%%

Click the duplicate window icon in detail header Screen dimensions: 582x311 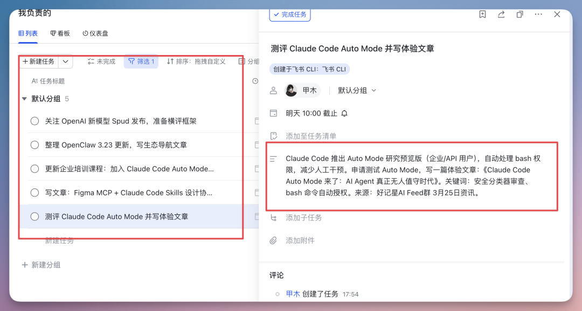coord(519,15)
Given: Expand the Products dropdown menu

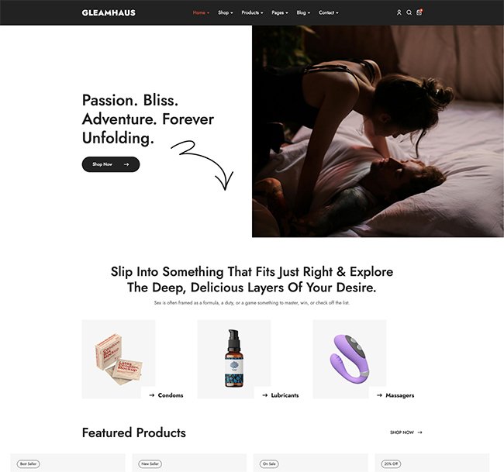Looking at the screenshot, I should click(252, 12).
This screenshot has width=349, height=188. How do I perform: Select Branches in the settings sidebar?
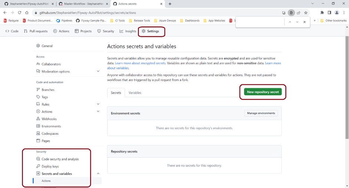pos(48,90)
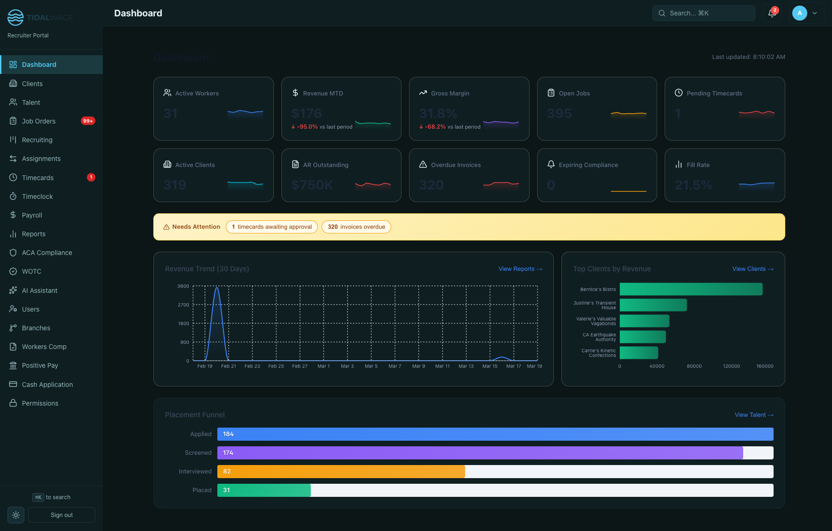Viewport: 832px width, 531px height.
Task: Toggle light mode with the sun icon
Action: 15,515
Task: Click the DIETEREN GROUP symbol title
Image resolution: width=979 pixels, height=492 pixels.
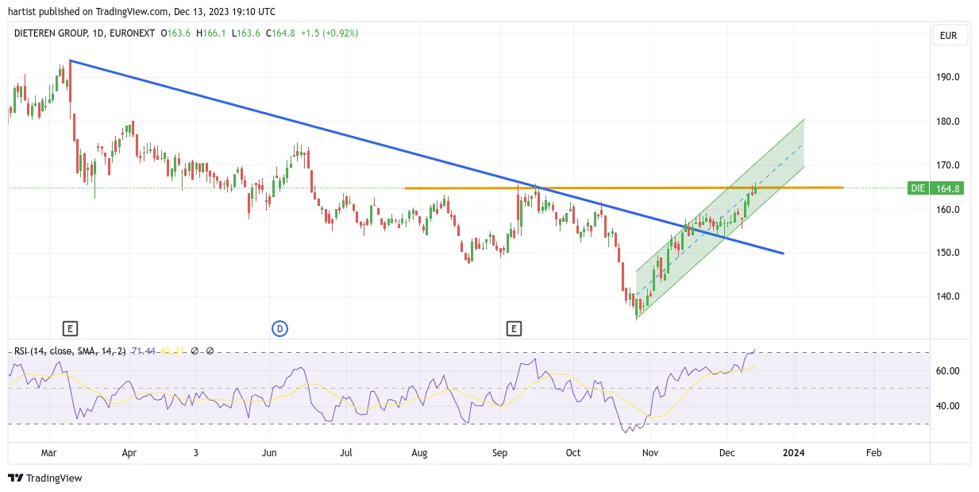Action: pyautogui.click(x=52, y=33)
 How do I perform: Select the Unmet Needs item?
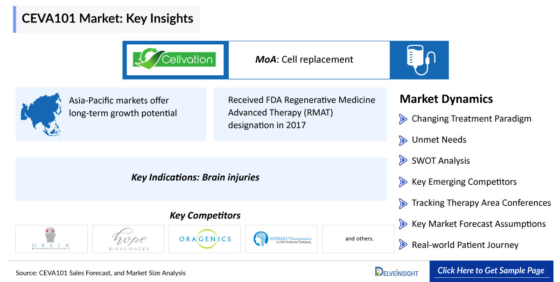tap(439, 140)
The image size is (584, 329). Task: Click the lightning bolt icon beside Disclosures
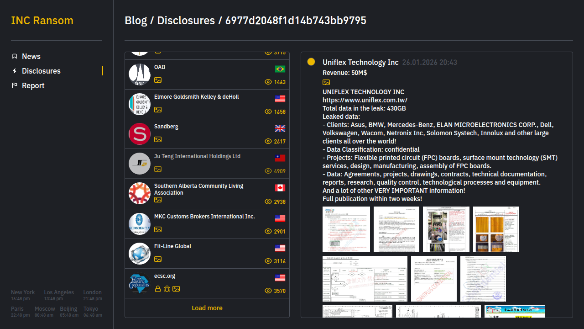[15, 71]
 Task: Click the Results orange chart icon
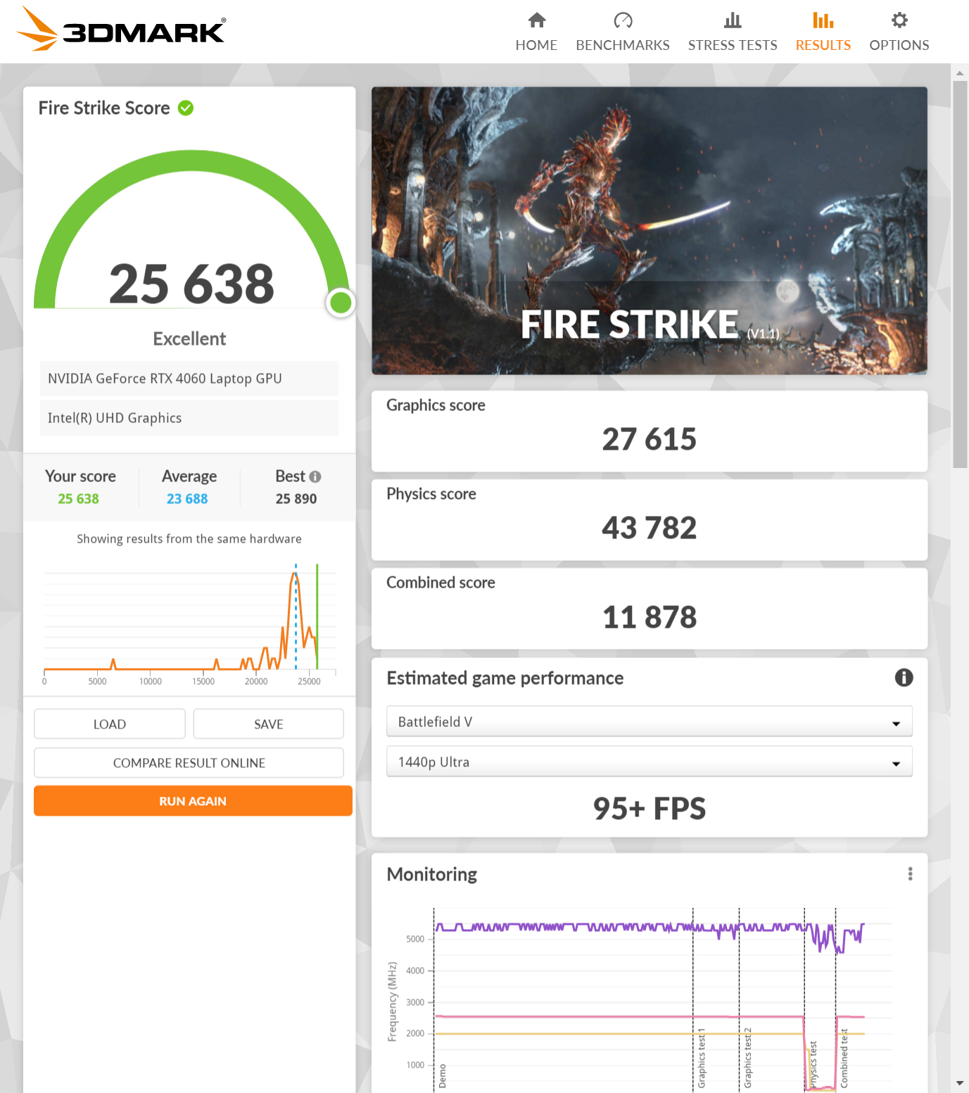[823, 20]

%%

# [What is asked]
Starting at the line that contains "This screenshot has" and ending at the last of the records, copy those lines with "sidebar" swapped for "panel" and everything else left the same. Leave the pictures out of your copy.

# [Solution to this problem]
This screenshot has width=349, height=188. How do I perform: Select Branches in the settings panel?
pos(48,90)
Viewport: 832px width, 531px height.
Task: Toggle light mode with the sun icon
Action: 15,515
Task: Click the DIETEREN GROUP symbol title
Image resolution: width=979 pixels, height=492 pixels.
Action: pyautogui.click(x=52, y=33)
 How do I perform: Select the Unmet Needs item?
tap(439, 140)
The image size is (584, 329). Task: Click the lightning bolt icon beside Disclosures
[15, 71]
 Task: Click the Results orange chart icon
[823, 20]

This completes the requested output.